• _Supplied material_:
-- start --

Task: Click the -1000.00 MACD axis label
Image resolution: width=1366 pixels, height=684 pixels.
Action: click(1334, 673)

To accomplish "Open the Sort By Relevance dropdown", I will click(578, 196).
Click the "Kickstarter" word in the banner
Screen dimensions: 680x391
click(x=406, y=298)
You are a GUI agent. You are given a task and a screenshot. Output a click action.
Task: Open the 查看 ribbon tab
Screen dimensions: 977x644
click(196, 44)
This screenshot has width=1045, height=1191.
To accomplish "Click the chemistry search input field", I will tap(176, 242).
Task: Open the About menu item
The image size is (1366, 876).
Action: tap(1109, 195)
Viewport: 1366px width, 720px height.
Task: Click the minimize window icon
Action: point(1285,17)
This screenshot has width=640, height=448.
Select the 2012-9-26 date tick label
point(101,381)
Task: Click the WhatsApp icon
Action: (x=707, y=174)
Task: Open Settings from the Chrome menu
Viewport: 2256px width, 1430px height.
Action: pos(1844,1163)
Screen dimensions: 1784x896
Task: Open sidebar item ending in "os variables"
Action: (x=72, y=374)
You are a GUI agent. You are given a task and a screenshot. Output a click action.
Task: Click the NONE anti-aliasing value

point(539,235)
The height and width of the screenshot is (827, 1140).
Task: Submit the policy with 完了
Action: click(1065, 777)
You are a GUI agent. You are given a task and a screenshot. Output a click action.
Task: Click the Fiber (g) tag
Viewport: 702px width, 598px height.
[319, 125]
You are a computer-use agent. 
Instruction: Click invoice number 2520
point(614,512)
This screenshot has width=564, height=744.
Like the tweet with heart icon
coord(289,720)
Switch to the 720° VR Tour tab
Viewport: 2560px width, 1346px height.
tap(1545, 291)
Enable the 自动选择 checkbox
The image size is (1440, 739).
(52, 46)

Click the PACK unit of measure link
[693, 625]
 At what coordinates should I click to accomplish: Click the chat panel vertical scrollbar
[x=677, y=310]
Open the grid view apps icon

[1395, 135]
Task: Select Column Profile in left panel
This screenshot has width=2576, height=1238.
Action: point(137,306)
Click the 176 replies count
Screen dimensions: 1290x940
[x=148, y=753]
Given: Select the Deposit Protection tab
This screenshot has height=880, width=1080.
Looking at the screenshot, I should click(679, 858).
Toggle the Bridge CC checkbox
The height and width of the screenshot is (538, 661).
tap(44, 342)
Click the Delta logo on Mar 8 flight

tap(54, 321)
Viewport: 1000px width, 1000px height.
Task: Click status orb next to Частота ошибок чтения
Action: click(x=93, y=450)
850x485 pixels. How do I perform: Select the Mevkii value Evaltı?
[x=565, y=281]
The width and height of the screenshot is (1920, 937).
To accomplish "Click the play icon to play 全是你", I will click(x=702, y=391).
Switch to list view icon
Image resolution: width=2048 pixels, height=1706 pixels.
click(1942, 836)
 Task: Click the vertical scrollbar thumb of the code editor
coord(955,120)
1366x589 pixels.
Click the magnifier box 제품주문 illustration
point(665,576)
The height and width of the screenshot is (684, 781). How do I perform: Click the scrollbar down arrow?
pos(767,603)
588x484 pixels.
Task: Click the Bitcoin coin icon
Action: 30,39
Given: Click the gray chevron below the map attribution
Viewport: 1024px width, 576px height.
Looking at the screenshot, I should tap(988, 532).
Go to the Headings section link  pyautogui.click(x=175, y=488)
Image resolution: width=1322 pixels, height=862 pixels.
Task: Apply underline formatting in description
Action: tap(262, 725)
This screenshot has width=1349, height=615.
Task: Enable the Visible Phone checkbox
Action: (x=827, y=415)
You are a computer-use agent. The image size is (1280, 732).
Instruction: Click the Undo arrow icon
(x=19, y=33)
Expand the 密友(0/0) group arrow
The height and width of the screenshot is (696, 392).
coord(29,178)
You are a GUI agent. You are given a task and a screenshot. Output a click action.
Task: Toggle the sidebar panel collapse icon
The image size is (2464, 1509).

-- end --

Rewrite the rows above, replacing "GUI agent" with "interface agent" wherever it occurs and leaving everything else unchanged.

Task: Click the -1000.00 MACD axis label
Image resolution: width=1366 pixels, height=684 pixels.
Action: click(1334, 673)

To accomplish "Open the Sort By Relevance dropdown", I will click(578, 196).
Click the "Kickstarter" word in the banner
Screen dimensions: 680x391
click(x=406, y=298)
You are a interface agent. You are given a task and a screenshot. Output a click action.
Task: Open the 查看 ribbon tab
Screen dimensions: 977x644
click(196, 44)
This screenshot has width=1045, height=1191.
To accomplish "Click the chemistry search input field", I will tap(176, 242).
Task: Open the About menu item
The image size is (1366, 876).
Action: tap(1109, 195)
Viewport: 1366px width, 720px height.
Task: Click the minimize window icon
Action: point(1285,17)
This screenshot has width=640, height=448.
Select the 2012-9-26 date tick label
point(101,381)
Task: Click the WhatsApp icon
Action: (x=707, y=174)
Task: Open Settings from the Chrome menu
Viewport: 2256px width, 1430px height.
Action: pos(1844,1163)
Screen dimensions: 1784x896
Task: Open sidebar item ending in "os variables"
Action: (x=72, y=374)
You are a interface agent. You are given a task and a screenshot. Output a click action.
Task: Click the NONE anti-aliasing value

point(539,235)
The height and width of the screenshot is (827, 1140).
Task: Submit the policy with 完了
Action: click(1065, 777)
You are a interface agent. You are given a task and a screenshot. Output a click action.
Task: Click the Fiber (g) tag
Viewport: 702px width, 598px height.
[319, 125]
You are a computer-use agent. 
Instruction: Click invoice number 2520
point(614,512)
This screenshot has width=564, height=744.
Like the tweet with heart icon
coord(289,720)
Switch to the 720° VR Tour tab
Viewport: 2560px width, 1346px height.
tap(1545, 291)
Enable the 自动选择 checkbox
The image size is (1440, 739).
(52, 46)

Click the PACK unit of measure link
[693, 625]
 At what coordinates should I click to accomplish: Click the chat panel vertical scrollbar
[x=677, y=310]
Open the grid view apps icon

[1395, 135]
Task: Select Column Profile in left panel
This screenshot has width=2576, height=1238.
Action: point(137,306)
Click the 176 replies count
Screen dimensions: 1290x940
[x=148, y=753]
Given: Select the Deposit Protection tab
This screenshot has height=880, width=1080.
Looking at the screenshot, I should click(679, 858).
Toggle the Bridge CC checkbox
The height and width of the screenshot is (538, 661).
tap(44, 342)
Click the Delta logo on Mar 8 flight

tap(54, 321)
Viewport: 1000px width, 1000px height.
Task: Click status orb next to Частота ошибок чтения
Action: click(x=93, y=450)
850x485 pixels. How do I perform: Select the Mevkii value Evaltı?
[x=565, y=281]
The width and height of the screenshot is (1920, 937).
To accomplish "Click the play icon to play 全是你", I will click(x=702, y=391).
Switch to list view icon
Image resolution: width=2048 pixels, height=1706 pixels.
click(1942, 836)
 Task: Click the vertical scrollbar thumb of the code editor
coord(955,120)
1366x589 pixels.
Click the magnifier box 제품주문 illustration
point(665,576)
The height and width of the screenshot is (684, 781). How do I perform: Click the scrollbar down arrow?
pos(767,603)
588x484 pixels.
Task: Click the Bitcoin coin icon
Action: 30,39
Given: Click the gray chevron below the map attribution
Viewport: 1024px width, 576px height.
Looking at the screenshot, I should tap(988, 532).
Go to the Headings section link  pyautogui.click(x=175, y=488)
Image resolution: width=1322 pixels, height=862 pixels.
Task: Apply underline formatting in description
Action: tap(262, 725)
This screenshot has width=1349, height=615.
Task: Enable the Visible Phone checkbox
Action: (x=827, y=415)
You are a computer-use agent. The image size is (1280, 732).
Instruction: Click the Undo arrow icon
(x=19, y=33)
Expand the 密友(0/0) group arrow
The height and width of the screenshot is (696, 392).
coord(29,178)
You are a interface agent. You are given a task and a screenshot. Output a click action.
Task: Toggle the sidebar panel collapse icon
The image size is (2464, 1509).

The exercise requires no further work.